Lately I’ve been hearing from a lot of people that they want to make a career change. Not just industry, but their function within an organization. For many the idea of doing this is often more appealing than the reality. Here is the biggest barrier for most people and if you can get past that, some tips for success.
The Big Question: Are you ready to take a pay cut?
I start here because it is typically the biggest deal breaker to change. 95% of conversations I have with people about changing careers end here because when you are used to the compensation you have accumulated over 10 years in a specific function, going back is hard (or not even an option) for most people. Think about it, if you are making a complete career change, you are competing with entry level candidates (typically) who are willing to get paid less in exchange for experience. Figure out how much you NEED to make if you change jobs, not just what you WANT to make.
Before You Make a Change:
Look for ways to get some relevant experience where you are.
- If you work at a SMALL company, keep raising your hand and taking on more responsibilities. When you are interviewing in the future you can point to the experiences you gained and why you are worth more.

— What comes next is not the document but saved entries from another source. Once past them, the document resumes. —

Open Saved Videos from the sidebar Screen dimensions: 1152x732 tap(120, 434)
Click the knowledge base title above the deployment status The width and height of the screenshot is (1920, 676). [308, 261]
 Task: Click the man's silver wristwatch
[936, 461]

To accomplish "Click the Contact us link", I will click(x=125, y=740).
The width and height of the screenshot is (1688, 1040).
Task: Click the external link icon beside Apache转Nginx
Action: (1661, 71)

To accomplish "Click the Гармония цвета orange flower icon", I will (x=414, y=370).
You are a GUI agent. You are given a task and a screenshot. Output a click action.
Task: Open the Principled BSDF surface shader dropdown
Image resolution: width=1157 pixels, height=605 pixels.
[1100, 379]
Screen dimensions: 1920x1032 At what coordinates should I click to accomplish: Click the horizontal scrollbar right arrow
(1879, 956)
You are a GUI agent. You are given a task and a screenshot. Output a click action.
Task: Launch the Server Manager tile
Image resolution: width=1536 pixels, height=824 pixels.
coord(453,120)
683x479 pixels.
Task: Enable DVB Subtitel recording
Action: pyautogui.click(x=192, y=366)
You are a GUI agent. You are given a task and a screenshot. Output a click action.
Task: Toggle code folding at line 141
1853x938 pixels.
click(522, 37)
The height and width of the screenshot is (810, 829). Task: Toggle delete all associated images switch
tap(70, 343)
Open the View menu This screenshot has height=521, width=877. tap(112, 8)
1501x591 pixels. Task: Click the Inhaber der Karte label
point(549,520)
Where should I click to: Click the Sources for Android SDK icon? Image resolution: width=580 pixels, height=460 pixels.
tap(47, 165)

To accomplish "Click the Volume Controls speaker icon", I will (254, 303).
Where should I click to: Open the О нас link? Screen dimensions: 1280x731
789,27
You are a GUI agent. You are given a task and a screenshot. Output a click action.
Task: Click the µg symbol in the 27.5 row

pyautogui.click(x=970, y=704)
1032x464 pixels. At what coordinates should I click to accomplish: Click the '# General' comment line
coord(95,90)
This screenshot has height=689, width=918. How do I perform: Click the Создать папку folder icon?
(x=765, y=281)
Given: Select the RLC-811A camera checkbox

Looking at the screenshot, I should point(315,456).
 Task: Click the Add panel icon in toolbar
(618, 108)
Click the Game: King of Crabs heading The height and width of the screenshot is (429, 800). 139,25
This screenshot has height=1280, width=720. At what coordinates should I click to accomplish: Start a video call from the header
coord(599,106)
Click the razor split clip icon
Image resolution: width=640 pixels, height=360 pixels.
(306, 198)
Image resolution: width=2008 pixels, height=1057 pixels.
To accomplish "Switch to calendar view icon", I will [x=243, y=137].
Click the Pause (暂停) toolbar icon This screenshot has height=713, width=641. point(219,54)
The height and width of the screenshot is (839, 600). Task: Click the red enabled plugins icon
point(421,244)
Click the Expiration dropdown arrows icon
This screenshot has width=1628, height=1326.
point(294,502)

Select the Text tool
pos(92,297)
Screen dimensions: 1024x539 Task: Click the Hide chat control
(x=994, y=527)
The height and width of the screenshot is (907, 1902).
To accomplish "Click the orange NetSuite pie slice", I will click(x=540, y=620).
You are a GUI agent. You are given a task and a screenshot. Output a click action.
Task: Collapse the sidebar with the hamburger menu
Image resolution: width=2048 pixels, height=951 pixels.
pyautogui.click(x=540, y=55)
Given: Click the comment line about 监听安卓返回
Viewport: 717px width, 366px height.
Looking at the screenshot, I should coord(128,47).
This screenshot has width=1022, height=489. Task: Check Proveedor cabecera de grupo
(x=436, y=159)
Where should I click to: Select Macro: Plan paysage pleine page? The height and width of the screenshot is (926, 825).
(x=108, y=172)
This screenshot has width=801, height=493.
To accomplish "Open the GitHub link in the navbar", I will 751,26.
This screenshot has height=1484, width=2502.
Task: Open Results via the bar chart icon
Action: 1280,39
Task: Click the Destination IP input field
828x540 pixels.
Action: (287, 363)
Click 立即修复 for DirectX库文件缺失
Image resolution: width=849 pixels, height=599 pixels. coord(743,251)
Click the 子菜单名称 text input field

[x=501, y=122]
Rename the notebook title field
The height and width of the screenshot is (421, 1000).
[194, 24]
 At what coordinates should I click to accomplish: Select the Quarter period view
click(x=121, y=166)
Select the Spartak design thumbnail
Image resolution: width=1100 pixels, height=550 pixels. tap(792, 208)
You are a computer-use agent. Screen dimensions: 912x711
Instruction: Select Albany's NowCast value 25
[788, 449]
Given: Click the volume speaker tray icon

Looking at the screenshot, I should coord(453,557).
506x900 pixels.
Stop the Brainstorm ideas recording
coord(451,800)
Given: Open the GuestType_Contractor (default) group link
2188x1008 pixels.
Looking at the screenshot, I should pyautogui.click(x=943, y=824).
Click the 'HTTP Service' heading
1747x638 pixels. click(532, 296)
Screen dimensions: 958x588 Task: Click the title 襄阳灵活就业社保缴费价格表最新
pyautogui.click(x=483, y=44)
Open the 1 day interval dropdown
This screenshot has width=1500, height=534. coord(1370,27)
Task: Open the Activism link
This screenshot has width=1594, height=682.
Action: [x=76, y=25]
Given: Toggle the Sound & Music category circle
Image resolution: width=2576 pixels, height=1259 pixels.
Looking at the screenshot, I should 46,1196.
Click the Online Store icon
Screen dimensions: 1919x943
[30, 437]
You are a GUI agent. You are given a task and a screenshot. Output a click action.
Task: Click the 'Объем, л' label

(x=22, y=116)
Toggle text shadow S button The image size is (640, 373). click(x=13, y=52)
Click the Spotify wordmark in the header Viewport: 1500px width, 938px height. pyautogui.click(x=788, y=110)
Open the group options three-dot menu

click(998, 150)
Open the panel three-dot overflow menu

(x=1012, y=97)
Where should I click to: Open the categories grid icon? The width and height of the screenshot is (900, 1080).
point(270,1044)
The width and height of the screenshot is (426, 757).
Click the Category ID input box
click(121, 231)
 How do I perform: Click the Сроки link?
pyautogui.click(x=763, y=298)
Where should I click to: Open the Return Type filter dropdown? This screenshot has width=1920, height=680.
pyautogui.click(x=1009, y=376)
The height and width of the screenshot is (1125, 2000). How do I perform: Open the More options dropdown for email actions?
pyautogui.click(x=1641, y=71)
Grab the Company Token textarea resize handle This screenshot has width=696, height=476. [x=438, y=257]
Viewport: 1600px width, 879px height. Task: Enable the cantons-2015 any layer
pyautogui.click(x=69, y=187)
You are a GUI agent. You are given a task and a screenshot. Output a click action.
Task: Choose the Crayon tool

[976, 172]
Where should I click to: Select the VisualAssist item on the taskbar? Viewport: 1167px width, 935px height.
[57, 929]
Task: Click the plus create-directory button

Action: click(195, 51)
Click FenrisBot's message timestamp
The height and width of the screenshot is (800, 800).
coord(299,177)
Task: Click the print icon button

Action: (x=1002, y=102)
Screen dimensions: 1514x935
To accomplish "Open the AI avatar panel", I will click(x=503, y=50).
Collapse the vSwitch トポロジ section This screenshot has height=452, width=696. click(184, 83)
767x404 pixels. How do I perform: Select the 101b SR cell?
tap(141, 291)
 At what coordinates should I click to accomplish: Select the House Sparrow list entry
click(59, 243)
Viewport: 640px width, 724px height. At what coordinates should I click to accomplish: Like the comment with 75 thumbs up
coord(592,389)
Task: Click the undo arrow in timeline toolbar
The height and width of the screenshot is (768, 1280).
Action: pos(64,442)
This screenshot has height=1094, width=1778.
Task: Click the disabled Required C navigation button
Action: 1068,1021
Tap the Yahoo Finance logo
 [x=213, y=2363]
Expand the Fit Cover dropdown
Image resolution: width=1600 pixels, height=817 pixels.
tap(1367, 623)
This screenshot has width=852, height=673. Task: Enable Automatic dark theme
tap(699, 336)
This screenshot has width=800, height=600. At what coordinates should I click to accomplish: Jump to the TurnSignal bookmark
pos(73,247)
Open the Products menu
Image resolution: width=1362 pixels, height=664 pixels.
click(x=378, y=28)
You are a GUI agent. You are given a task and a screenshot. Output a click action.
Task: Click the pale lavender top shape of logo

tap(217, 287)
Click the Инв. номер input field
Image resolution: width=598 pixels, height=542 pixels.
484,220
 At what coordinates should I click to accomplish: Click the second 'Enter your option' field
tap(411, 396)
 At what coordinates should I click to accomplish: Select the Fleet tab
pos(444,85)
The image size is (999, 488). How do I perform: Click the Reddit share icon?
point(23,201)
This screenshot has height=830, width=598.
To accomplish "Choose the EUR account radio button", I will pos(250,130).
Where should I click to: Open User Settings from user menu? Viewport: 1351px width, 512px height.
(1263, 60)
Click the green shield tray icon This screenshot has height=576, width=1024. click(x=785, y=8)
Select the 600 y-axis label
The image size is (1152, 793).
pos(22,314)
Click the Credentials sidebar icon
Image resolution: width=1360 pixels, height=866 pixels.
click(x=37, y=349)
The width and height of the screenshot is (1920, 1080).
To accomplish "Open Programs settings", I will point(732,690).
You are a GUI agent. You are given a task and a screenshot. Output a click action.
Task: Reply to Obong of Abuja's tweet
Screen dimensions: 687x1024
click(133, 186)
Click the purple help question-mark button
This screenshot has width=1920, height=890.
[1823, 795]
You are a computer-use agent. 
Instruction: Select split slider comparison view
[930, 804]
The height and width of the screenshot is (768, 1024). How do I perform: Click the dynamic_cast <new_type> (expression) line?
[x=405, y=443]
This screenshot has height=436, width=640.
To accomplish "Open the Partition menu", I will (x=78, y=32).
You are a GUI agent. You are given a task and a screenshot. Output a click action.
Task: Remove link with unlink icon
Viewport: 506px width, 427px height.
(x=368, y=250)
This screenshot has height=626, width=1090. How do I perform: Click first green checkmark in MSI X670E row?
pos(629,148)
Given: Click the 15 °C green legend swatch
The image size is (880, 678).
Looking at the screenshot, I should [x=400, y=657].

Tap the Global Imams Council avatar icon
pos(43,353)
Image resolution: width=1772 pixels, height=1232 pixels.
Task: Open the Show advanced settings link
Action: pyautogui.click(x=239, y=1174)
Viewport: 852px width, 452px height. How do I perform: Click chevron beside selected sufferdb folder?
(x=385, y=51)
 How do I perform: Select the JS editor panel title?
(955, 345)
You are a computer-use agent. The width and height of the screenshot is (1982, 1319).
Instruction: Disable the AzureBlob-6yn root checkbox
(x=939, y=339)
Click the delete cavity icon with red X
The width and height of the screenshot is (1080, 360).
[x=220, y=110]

- If you work at a LARGE company, try an internal transfer. You have years of company knowledge that would provide value and a reason for them to pay you a premium in a new function. It might not be as much as you are making now, but it could be less of a step down than changing companies.
During The Job Search:
Target companies that need your industry experience. For example, if you have been an accountant for 10 years and want to get into sales, target companies who sell to accountants.
On Your Resume:
Have and Objective Statement, not a Summary. Resumes with an Objective Statement are more likely to take you further along in the interview process (initial phone screen) when you do not have the background for the role. A summary just confirms what I already know; you do not have the right experience for the role in which you are interested. This typically means the resume is dead on arrival. BUT, if you tell me what you want to do, I can work with that.
In The Interview:
Know what you want. Hiring managers are not interviewing you to help you decide what you should be when you grow up. They are trying to figure out who will best help them hit their target objectives. Even if they see potential in you, lack of focus can be a deal killer. If you are interviewing for a sales role, talk about the other sales roles you are interviewing for, but best to leave those marketing roles you applied to out of the conversation. By staying in your swim lane during the interview, you can keep the focus on your ability to do this role.